前回、御子様ランチを食べるヤツと会いました。

微妙にその続きです。


「こちらが浴室になります」

 ヌルは、案内されるままに男湯の脱衣所に入った。

 隣には普通に女性のアインスがいる。

 もし女湯に通されても困るが、これはこれでいいのだろうか思ってしまう。

「各部屋にはシャワーはありますが、浴槽はありません」淡々と説明を続けるアインス。「ゆっくりと湯に入って疲れを癒したい時などは、こちらを利用してください」

「は、はい」

 これでいいのだろうな、と説明そっちのけでヌルは納得する。

 だが、しかし、

「よお、アインス!」

 風呂場から現れた全裸の男に対し、平然と「フュンフ」と返事するアインスに、おいおい、と思ってしまう。

――お母さんか!

 その余裕な態度にヌルは、心の中でつっこんだ。



 風呂上がりの男は、身体から湯気を出していた。

 床が濡れている事に気付いていないのか、身体からは水滴がポタポタ落ちている。

 そして、女性を前にしているというのに、前を隠さない。

 保母さんと子供なら、なんら思う事はない。

 しかし、ここにいるのは年の近い男女だ。

 いいのか、これ?

「今日は早いのね」

「いや~実は、釣りをしていたノインの事をからかっていたら池に投げ落とされちゃって」

「はぁ…またですか…」

「ははっ。風呂上りの牛乳と同じで、風呂の前にノインをからかう。ある意味、避けられない人間のホンノウに近いな」

「共感しかねます」

「そうか~」

 いいのか、これ?

 いいのだろうな、きっと。

 二人の会話を聞いていて、ヌルは自分にそう言い聞かせた。



「ところで、そいつ誰?」

 パンツを履いたところで、男が訊いた。

 まだ充分といえる装いではないが、それでもやはり「彼は、ヌル」と平然とアインスは答える。「今日からここの住人よ」

「は、はじめまして」

 ヌルが言うと、「よろしく」と男は右手を出した。

「俺は、フュンフ」

 差し出された右手に応えると、思ったよりもガッシリとその手を掴まれた。

 半裸の男に圧倒された、ヌルだった。



 どこか子供のような、だが確実に身体は大人である、フュンフという小柄な男は、パンツ一枚で元気であった。
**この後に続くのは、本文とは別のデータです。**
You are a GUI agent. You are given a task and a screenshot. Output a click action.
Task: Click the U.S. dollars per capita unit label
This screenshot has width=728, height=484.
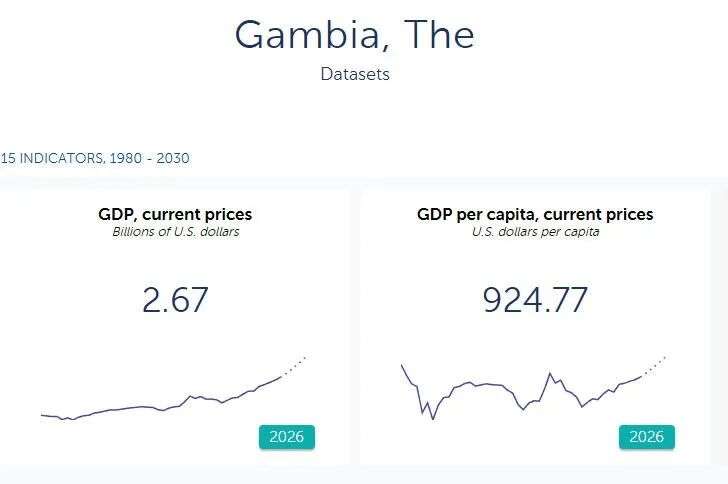tap(535, 232)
 風呂上がりのストレッチをしたり、牛乳を飲み干したり。

「げふっ」

 ゲップをしたフュンフは、「そうだ」と思い出したようにヌルに近付いた。

「新入り、あとで女湯の覗き方教えてやるよ」

 乳臭い口を近付けて、フュンフは言った。

「いや…」

 ヌルの中の良心とか体裁とかが、フュンフの言葉を遮った。

 それと同時に、

「聞こえていますよ」

 アインスが言った。

 声は柔和な感じがする。

 顔も笑っている。が、

「フュンフ。もっと大事なことも教えなさい」

 というアインスの放つ雰囲気から、殺気に近いモノを感じた。

「ヌル、大事なことだ…」声に緊張感を滲ませ、フュンフは言った。「ばれたら、殺される。やる時はS級任務と思って心しろ」

 言葉から、あれは恐ろしかった、とでも言うような鬼気迫るモノが伝わってくる。

 つまり、殺されかけた事があるのだろう。

 そんなフュンフに、同情は出来ないし、共感も出来ない。

――いや、やらないし…。

 心の中で呆れるだけのつもりだったヌルだが、アインスの何かを問いかけるような視線に気付き、「いや、やりませんよ」と声に出して宣言した。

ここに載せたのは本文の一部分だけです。